Tuesday, November 29, 2011

How Much is an Author Worth?

I had someone tell me the other day that an author should be thrilled to make $1000 on each book they wrote.

Really? That averages out to about $10 an hour, I suppose, if you're a fast writer, don't need to do research, and have no expenses. So if I wrote 8 hours a day, 5 days a week, just like a "real" job, it would take me about 2 1/2 weeks to write a book. I could write almost 2 books a month, so I'd make about $1600 a month.

But...that's before taxes, so figure that I'm going to pay 15% social security and 10% income tax on that income, I have to pay for my own health insurance, dental insurance, and any fees for advertising, web hosting, etc. out of that too. Now I'm down to about $600 a month net. Can you live on that? Neither can most authors. And writing doesn't work that way (unless you're Nora Roberts, who I've heard CAN write 8 hours a day, every day.) It takes time to come up with an idea, a title, characters, names, a cover image (those can take a full day of searching sometimes.) It takes even more time to rewrite, edit, & re-edit because God forbid there should be a typo in the manuscript. If there is, some readers will murder you in the reviews. Then there's the full day it takes to write front and back matter, format, and upload the books. And after that you have to promote it or it will languish.

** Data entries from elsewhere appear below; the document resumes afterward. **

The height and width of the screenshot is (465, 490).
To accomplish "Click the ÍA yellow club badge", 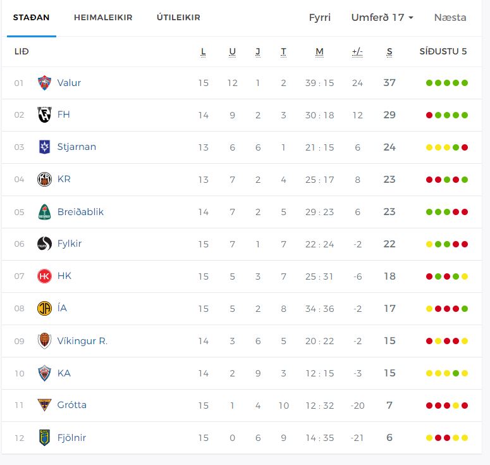I will click(x=44, y=309).
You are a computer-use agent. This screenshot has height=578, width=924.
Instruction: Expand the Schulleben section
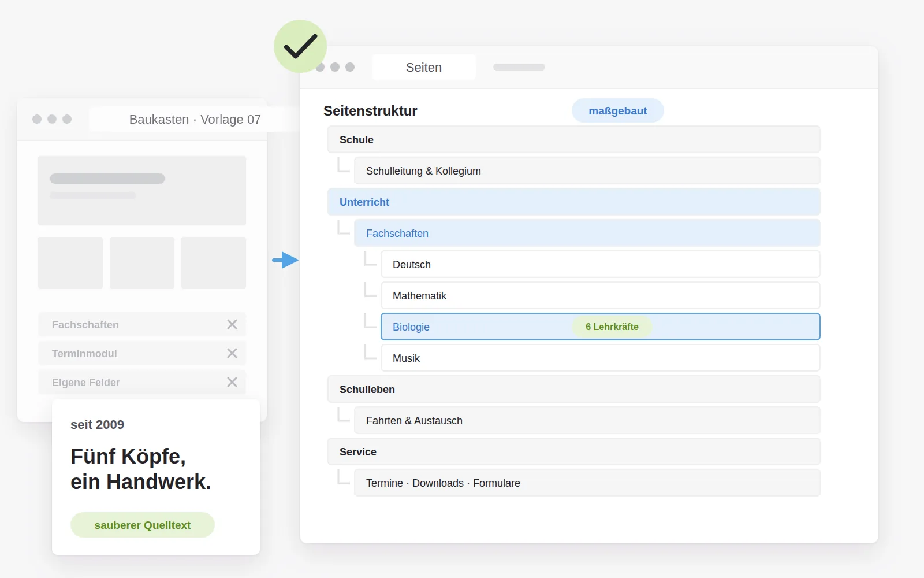pyautogui.click(x=574, y=389)
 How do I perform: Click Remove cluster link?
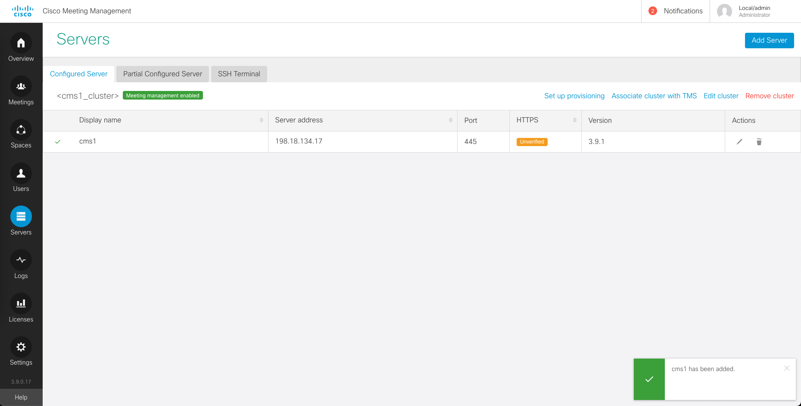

Most authors need to make at least $10,000 per book to make a living wage. That's figuring on 4-5 books per year. But what if you write slowly, or you're the kind of writer who wants every word to be perfect, every scene and sequel and transition to flow and have meaning? Then you're not going to write 8,000 words a day every single day without needing editing time. And you're not going to live well on $10,000 per book. You're going to need to make $20,000, $25,000 or more per book to make a decent wage from your writing.

If your book sells for $0.99 on Amazon or B&N, that means you have to sell 60,000 to 100,000 copies to earn what you need to on that book. Not many authors sell 5,000 copies of their books per month. And yet if you price it higher, say at $2.99 each, you're going to sell way fewer copies than you would at $0.99. It would take selling 10,000 to 25,000 copies of each book to earn a living. But readers begin to balk at paying $2.99 per book. They think, since they're e-copies, they should be cheaper. But the price isn't about the cost to sell, but about value.

We think nothing of plopping down $8.99 for a Nora Roberts book. That's because we perceive her value as worth that amount of money. But would you spend that much on an unknown author? Probably not. But that unknown author may be just as good, and just as worthy, as Nora. You just won't know it until you read it.

At some point, authors have to make a living at what they love--writing--or they're going to have to return to the regular workforce to pay the bills. And then they're too tired to write, or too discouraged, or too stressed. And you will miss out on some of the best stories yet to be written.


Valerie Parv said...

All true and well reasoned, Tori. Without writers there are no stories to read, no Harry Potter, no Da Vinci Code, just cornflake packets and even they have to be written by somebody. Unfortunately, too often we're told we should write for the "love" of it, which we do of course. Being able to pay the bills means we can do it more, that's all. If you love reading in any form, say amen.

Tori Scott said...


Meg Allison said...

Very well said, both of you! Most non-writers have no clue how long it takes to write a book of any length. And none us works at the same pace.